Graffiti island

A multi-cultural threesome, the band are less informed by
where they come from, it’s more about the ambience they create.


“I don’t think musically we are influenced by America or London,”
says Cherise; an outlook that

seems to fit with their inception having formed simply through boredom and wanting to hear music they actually liked.

And so a languid, comfortable style emanates through the band as Cherises’ propulsive drums ebb and flow with Conan’s

rhythmical string work, but it’s Pete’s vocals that make Graffiti Island electrifying.

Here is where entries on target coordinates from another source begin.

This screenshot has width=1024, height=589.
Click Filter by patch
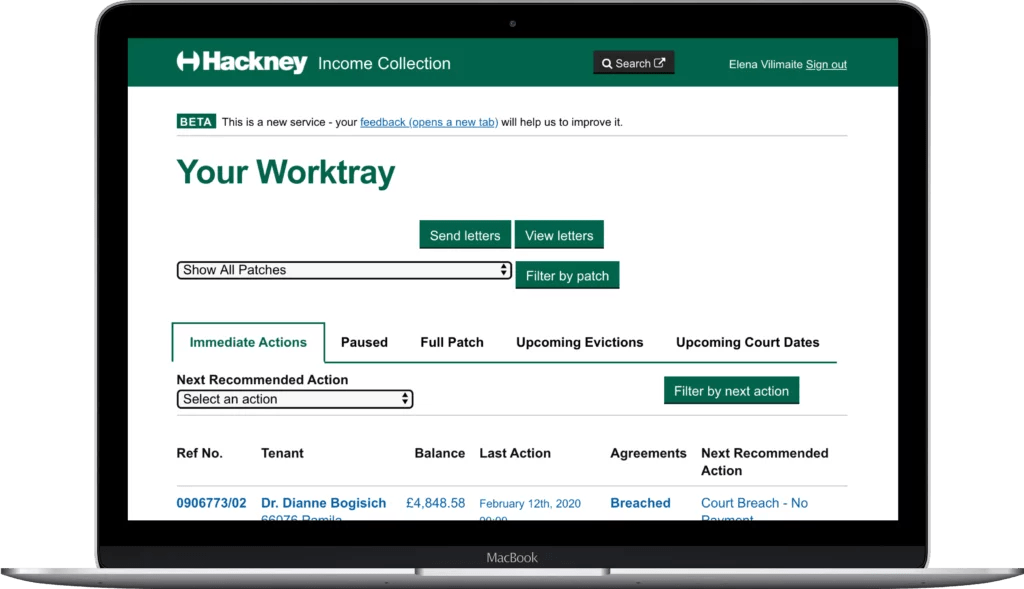[567, 274]
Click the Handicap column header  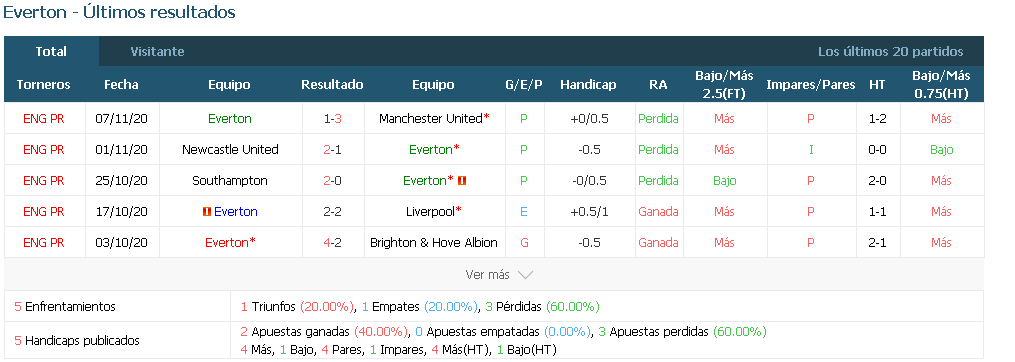click(588, 85)
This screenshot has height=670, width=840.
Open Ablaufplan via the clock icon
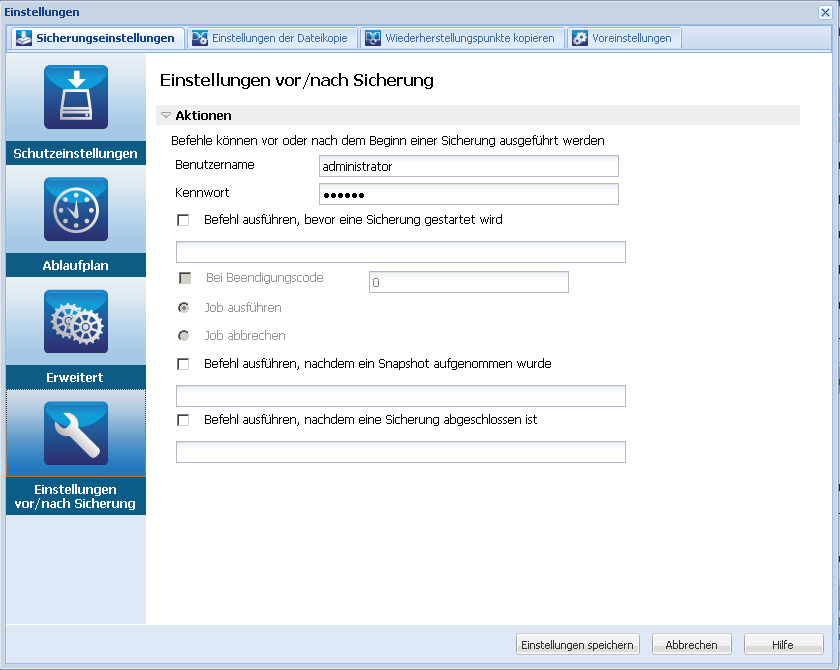coord(76,209)
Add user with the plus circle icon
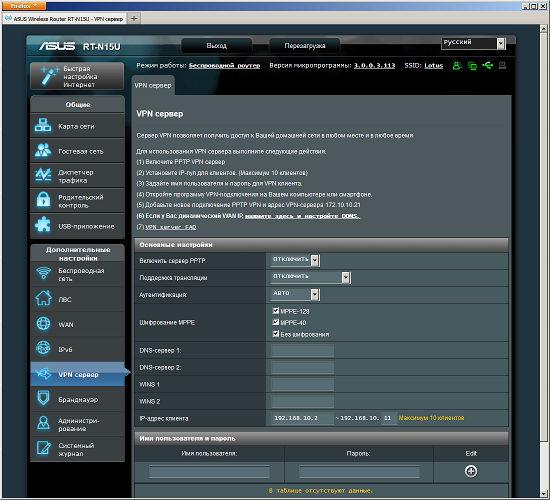Image resolution: width=550 pixels, height=500 pixels. (x=471, y=471)
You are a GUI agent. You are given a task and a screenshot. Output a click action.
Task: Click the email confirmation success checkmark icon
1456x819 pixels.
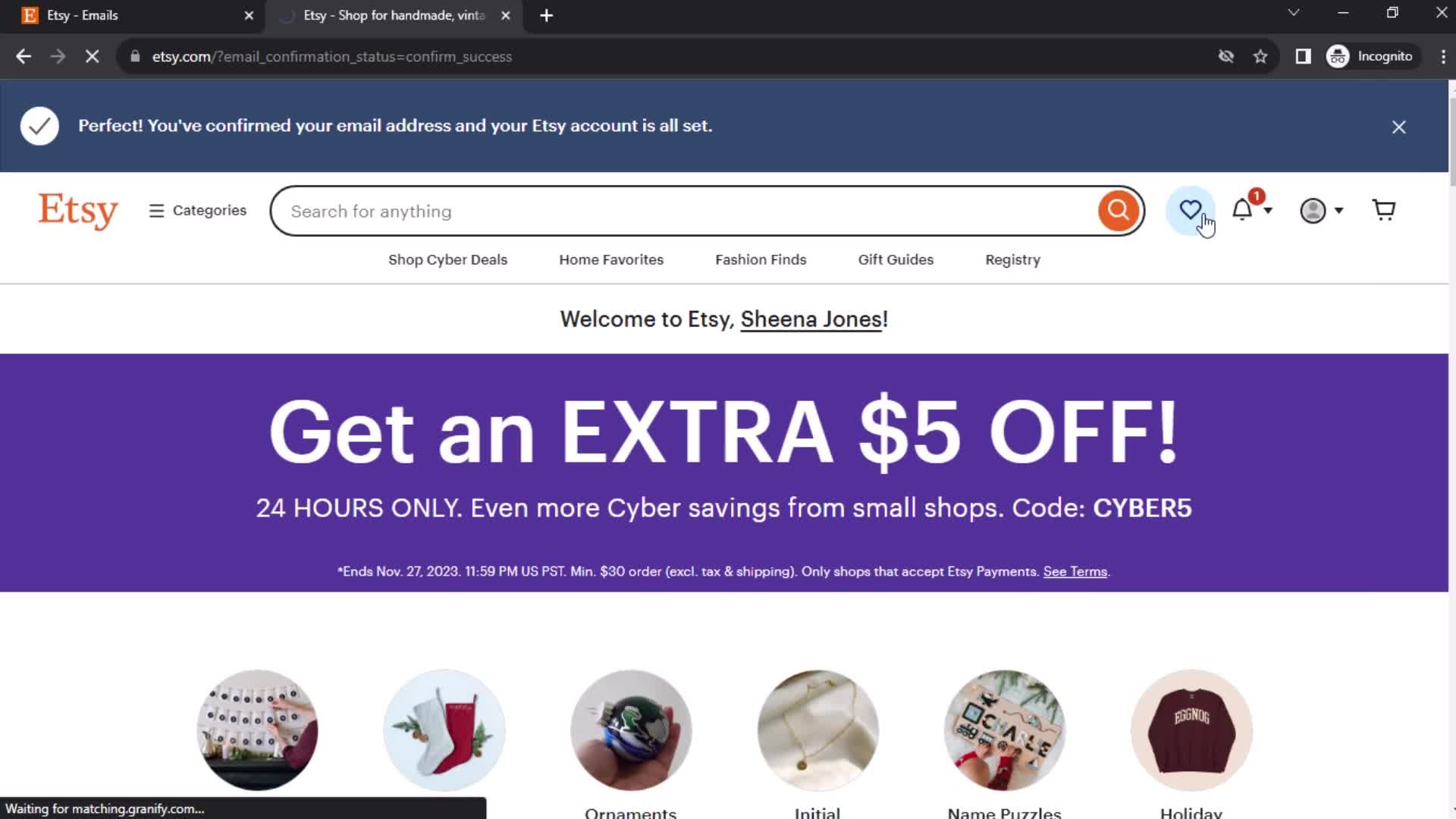(x=39, y=125)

His deadpan delivery entices you in with a nonchalant style; acid sharp wit
and an almost mantra like repetitiveness combining to make
Graffiti Island truly unique.


Clearly just as sharp off the stage as on, Pete peppers small talk with equally dry material as his lyrics.

“We are never really aware of people coming to see us, in my mind they just
happen to be there having a nice time,” he drawls, even if they do have an audience, found via the Internet.

“We have had a lot of interest from other countries on the internet,” admits
Cherise.

“Our sound isn’t English, probably because of the stuff we listen to and Pete’s voice is obviously not English.”


“I think with English bands the audience are more inclined to look at what’s going on in major music magazines rather than looking on the internet,”
adds Conan.

“Underground music seems harder to find here.” When it comes to the World Wide Web, the threesome seem well within their comfort zone.


Keeping in theme with the exotic band name, Pete used to write a blog entitled ‘Voodoo Village’; a sideways look at outsider art and freaks of nature.

Conan’s love for the arcane now thrives on the web too – “I think blogs
are awesome, they are like fanzines used to be.

The next generation has seized it now and it’s become socially acceptable.” And it’s here where the band’s love of imagery has a chance to flourish.